» What the exercise asks:
Look through the material below and return every line that contains "computer".

*** Material supplied Section Begins ***

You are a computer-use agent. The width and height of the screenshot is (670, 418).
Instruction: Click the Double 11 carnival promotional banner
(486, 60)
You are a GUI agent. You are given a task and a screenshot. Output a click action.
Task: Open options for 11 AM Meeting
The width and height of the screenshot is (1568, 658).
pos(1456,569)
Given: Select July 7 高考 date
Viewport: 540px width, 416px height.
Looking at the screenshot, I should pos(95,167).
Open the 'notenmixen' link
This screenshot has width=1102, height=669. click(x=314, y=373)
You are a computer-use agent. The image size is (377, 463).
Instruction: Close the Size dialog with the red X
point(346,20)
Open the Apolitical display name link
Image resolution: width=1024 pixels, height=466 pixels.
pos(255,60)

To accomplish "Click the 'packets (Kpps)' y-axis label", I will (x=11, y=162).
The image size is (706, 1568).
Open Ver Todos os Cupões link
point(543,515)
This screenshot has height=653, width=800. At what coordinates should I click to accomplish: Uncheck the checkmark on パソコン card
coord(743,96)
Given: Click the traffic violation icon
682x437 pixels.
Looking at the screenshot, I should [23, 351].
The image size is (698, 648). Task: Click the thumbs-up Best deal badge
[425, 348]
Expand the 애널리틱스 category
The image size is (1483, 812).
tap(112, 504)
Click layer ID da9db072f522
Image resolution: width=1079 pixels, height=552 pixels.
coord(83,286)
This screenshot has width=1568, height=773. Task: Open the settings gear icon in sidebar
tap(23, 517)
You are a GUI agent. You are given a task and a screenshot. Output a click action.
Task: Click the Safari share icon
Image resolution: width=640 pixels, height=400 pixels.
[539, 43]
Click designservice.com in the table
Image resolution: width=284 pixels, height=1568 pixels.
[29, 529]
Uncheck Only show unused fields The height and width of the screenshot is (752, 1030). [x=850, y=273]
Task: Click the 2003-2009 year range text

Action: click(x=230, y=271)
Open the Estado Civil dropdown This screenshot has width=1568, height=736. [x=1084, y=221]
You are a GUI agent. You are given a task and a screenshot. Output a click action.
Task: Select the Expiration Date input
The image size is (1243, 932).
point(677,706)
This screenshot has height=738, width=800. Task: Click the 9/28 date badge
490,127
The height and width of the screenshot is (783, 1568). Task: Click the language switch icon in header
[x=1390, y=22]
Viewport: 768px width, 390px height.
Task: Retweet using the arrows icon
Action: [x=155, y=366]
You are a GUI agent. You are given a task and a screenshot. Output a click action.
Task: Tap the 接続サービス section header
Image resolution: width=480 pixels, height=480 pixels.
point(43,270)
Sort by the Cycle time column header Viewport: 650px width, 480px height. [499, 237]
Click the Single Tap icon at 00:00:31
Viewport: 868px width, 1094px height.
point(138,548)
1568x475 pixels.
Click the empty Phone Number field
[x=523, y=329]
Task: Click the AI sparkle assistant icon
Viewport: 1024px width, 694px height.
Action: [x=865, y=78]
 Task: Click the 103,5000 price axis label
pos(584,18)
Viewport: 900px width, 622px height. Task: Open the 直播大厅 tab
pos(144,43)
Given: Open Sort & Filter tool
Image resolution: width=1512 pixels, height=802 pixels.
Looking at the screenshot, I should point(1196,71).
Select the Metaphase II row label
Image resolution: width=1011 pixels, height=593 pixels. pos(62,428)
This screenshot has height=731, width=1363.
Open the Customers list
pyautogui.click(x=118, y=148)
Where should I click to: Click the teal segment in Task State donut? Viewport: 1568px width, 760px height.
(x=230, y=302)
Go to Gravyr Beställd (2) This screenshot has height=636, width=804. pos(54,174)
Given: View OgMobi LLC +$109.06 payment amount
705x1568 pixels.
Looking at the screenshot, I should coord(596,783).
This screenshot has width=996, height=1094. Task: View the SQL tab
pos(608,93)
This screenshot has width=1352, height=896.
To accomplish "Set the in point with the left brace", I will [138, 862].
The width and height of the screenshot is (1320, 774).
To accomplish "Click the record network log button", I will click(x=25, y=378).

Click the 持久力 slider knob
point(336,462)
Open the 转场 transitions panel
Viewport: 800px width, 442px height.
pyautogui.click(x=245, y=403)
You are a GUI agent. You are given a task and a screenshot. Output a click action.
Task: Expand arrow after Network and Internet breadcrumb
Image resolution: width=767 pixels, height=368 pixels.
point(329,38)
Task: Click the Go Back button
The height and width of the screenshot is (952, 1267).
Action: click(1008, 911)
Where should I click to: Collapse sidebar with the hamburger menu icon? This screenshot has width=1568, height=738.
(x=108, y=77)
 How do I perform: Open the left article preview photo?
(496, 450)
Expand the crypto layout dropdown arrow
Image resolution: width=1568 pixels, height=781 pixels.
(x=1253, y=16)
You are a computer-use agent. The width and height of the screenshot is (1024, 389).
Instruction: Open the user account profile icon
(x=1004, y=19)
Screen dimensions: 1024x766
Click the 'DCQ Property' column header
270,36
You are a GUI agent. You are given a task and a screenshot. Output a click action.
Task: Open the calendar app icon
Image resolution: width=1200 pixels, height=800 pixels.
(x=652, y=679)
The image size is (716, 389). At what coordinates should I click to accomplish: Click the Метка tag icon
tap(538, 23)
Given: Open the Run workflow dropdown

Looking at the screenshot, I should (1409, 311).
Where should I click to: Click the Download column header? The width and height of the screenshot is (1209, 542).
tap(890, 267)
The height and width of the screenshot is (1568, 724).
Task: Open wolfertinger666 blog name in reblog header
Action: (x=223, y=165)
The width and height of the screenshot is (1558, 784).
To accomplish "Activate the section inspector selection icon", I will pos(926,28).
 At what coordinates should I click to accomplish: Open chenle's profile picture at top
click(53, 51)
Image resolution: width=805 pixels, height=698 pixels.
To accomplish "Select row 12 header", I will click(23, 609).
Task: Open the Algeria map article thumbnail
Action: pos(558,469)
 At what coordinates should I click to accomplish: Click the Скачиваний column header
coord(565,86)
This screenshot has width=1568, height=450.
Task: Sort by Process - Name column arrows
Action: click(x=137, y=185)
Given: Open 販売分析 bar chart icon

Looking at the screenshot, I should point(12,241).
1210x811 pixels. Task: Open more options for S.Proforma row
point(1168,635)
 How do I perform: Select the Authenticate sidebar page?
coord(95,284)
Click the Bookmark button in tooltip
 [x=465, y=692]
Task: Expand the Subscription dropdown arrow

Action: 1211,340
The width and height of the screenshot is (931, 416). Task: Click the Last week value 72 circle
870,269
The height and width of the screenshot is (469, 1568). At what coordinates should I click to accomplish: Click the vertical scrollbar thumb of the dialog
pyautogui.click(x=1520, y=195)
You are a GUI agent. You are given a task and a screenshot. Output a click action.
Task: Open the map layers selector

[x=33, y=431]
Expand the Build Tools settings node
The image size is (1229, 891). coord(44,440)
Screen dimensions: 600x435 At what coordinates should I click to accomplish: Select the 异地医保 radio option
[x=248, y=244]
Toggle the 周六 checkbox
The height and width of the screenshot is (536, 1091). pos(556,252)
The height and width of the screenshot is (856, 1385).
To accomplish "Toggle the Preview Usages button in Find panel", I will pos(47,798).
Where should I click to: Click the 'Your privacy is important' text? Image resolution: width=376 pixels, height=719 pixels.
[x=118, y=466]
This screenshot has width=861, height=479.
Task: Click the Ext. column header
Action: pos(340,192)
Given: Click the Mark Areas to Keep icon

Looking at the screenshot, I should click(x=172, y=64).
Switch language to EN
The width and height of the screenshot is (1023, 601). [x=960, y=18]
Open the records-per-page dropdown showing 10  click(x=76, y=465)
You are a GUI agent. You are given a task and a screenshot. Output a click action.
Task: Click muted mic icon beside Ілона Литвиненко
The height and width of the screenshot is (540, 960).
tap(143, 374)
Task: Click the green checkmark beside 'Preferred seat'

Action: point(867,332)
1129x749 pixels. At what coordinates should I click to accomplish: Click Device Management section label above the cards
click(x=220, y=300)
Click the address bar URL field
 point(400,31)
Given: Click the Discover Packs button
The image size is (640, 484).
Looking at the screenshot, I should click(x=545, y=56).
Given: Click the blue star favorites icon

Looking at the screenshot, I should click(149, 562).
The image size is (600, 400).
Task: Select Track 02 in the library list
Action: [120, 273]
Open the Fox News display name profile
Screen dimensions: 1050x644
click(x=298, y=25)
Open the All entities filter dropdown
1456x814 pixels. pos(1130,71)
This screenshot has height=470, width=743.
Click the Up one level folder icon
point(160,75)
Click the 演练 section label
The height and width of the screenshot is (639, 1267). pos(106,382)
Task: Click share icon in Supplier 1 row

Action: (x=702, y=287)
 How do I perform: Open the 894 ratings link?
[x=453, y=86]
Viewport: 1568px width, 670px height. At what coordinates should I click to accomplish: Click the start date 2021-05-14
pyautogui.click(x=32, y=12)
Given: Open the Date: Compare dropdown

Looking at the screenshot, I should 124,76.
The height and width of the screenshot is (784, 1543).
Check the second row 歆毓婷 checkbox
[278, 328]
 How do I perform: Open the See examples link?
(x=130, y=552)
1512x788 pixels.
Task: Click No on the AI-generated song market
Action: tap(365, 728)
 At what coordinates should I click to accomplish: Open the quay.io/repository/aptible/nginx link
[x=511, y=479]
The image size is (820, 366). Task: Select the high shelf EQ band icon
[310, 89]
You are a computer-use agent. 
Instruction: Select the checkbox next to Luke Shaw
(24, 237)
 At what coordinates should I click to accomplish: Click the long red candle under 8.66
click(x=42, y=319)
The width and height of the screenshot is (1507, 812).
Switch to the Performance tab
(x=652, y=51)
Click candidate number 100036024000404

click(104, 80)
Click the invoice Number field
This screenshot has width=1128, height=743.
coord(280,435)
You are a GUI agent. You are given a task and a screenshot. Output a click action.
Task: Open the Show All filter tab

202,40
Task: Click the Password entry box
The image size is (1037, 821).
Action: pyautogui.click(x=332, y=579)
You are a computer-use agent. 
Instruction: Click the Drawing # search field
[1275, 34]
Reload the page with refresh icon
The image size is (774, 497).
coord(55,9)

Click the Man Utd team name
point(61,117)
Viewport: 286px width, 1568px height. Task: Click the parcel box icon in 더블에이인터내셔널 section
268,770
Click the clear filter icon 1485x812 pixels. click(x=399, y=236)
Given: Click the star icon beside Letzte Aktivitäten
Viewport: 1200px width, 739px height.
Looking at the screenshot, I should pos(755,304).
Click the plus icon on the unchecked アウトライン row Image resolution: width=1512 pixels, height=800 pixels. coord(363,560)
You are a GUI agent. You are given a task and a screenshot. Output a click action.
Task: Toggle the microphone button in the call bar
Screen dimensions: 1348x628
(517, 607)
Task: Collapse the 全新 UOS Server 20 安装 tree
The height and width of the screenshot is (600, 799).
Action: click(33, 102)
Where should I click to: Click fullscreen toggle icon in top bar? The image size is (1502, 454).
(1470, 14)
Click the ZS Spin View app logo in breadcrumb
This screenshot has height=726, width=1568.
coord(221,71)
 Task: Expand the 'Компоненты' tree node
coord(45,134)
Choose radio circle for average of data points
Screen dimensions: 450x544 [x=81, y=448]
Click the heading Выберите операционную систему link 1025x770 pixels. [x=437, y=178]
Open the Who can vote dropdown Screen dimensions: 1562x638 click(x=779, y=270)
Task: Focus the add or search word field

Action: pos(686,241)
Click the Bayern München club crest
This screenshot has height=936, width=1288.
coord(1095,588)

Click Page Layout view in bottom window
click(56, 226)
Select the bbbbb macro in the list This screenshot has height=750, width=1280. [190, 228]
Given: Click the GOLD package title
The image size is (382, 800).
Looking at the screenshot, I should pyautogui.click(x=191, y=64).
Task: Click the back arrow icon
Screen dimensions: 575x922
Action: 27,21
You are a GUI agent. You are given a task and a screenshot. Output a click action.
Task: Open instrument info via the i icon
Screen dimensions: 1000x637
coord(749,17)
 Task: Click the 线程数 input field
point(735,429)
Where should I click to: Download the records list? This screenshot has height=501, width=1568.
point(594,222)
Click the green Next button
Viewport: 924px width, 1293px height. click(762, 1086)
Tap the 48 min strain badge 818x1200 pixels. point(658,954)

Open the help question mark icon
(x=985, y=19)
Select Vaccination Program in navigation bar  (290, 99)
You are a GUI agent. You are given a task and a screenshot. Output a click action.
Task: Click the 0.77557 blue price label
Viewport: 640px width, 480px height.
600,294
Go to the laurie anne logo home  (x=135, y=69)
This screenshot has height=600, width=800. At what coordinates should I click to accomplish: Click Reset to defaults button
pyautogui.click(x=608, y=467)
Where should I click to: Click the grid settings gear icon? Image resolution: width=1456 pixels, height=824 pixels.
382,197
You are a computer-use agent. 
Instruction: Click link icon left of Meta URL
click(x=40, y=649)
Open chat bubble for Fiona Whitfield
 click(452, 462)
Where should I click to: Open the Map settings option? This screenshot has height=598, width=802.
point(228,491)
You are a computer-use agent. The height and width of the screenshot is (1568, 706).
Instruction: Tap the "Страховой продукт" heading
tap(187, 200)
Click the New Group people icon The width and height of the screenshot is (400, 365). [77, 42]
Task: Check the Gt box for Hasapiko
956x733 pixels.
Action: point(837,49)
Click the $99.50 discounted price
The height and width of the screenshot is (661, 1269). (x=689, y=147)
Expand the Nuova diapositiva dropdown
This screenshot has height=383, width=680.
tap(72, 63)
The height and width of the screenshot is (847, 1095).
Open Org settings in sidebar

*** Material supplied Section Ends ***

» Output for this task:
You are a computer-use agent. The width and height of the screenshot is (670, 418).
You are a computer-use agent. The image size is (377, 463).
You are a computer-use agent. The width and height of the screenshot is (1024, 389).
You are a computer-use agent. 
You are a computer-use agent. 
You are a computer-use agent. 
You are a computer-use agent. The height and width of the screenshot is (1568, 706).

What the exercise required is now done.